Reg Charity No: 301343
Welcome to the new Highwood Village Hall website.
The Highwood Village Hall had its Grand Opening on the 16th July 2011. The residents of Highwood have waited a long time for this new Village Hall. Our original Village Hall was an ex-American army hut erected in the late 1940’s and forced to close in 2001 due to the deterioration of the fabric of the building.
The parish of Highwood is located in northwest Chelmsford between Writtle, Roxwell, Blackmore & Ingatestone. It is composed of the rural hamlets of Highwood, Loves Green and Edney Common, on one side of the A414, and Radley Green & Cooksmill Green on the other. Where rural communities such as ours are dispersed, residents can be isolated. Socialisation promotes active participation and is really important to help communities strengthen and develop. Without a community meeting venue, Highwood was in danger of becoming a rural non-social dormitory settlement.
By breaking the project into milestones, the Highwood Village Hall Committee 2005-2011 under the Chairman Anthony Pipkin raised funding to have the old hall demolished, architect plans submitted and approved, professional feasibility and project development studies commissioned and the construction put out to tender.
The Highwood Village Hall now provides a large main hall with wooden floor, a fully equipped kitchen with serving hatches to the main hall and front reception area, disabled access, parking and toilets, baby changing facilities and shower. In the near future a play area for children will be created in the field behind the hall.

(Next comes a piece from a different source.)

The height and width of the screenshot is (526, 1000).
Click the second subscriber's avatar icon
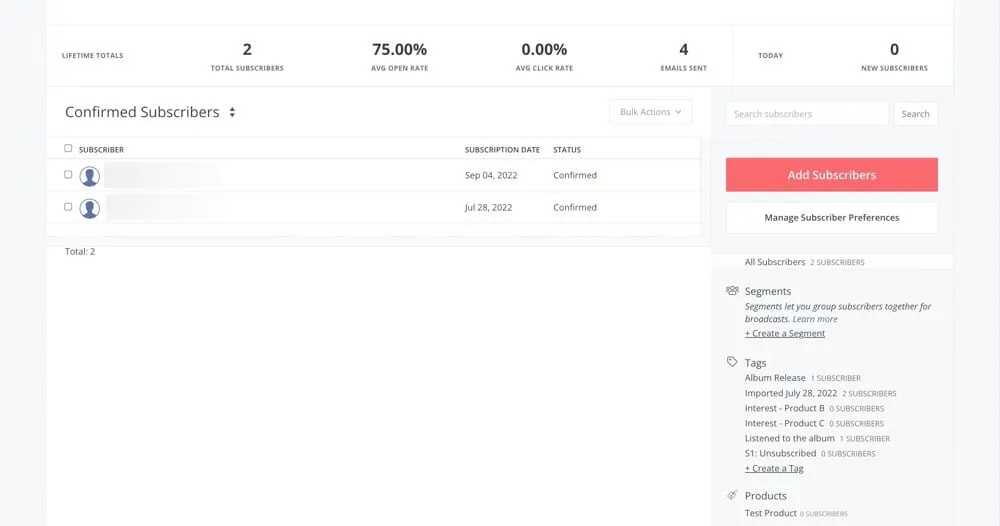click(90, 208)
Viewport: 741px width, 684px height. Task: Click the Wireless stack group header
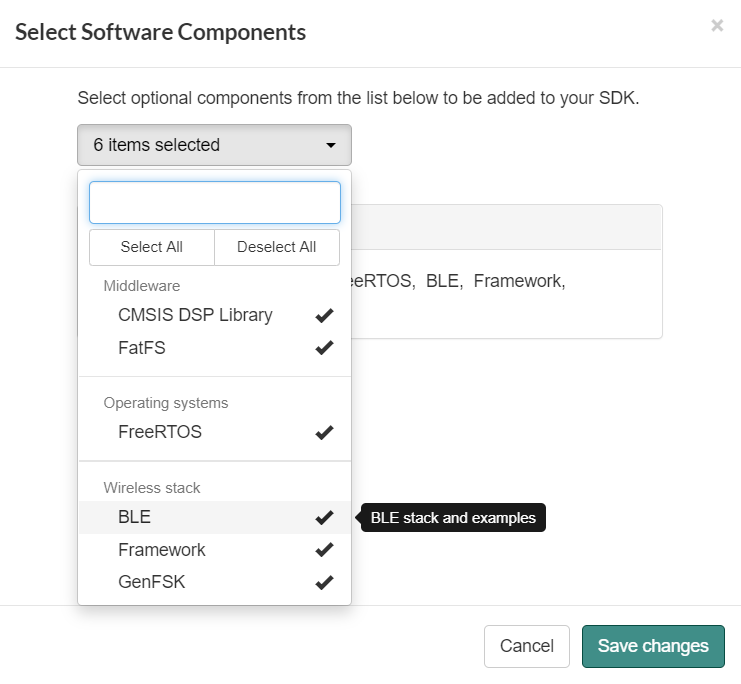click(152, 488)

Reception Foyer ......................................................Main Hall Area
Highwood is a rural community and a significant proportion of the Parish is covered with precious ancient woodland. The environment is important to residents and we wanted to do our best to build our new community building with minimal impact on the local and global environment. The building was designed to echo Highwood’s rural environment, using the wood clad structure and site to provide new habitat for endangered flora and fauna. We were one of the first Village Hall’s in the UK to be designed to ‘passivhaus principles’ the leading international design standard for low energy sustainable buildings. We generate our own electricity from photovoltaic cells and heat our water from solar panels. The roof pitch and orientation ensures the renewables gain the maximum sunlight. Where possible, materials are natural, recycled or reused. For example the multi-coloured plastic surfaces are made entirely from recycled crushed and pressed plastic bottles, the grid car parking blocks are made from 100% recycled plastic, and the earth dug for the foundations has been reused in the landscaping. The building is a working classroom of green technology demonstrating the various approaches to building design, construction and use that can be taken to reduce energy demand and CO2 output, thereby protecting the immediate and wider environment.
A community garden has been designed with the help of students from Writtle School of Design to incorporate a mini orchard of fruit trees native to Essex for example, D’Arcy Spice apple, Chelmsford Wonder apple, Johnny Mount pear, Eros apple and Discovery apple. Under the orchard trees the community have seeded the ground with a native English wildflower meadow and spring bulbs.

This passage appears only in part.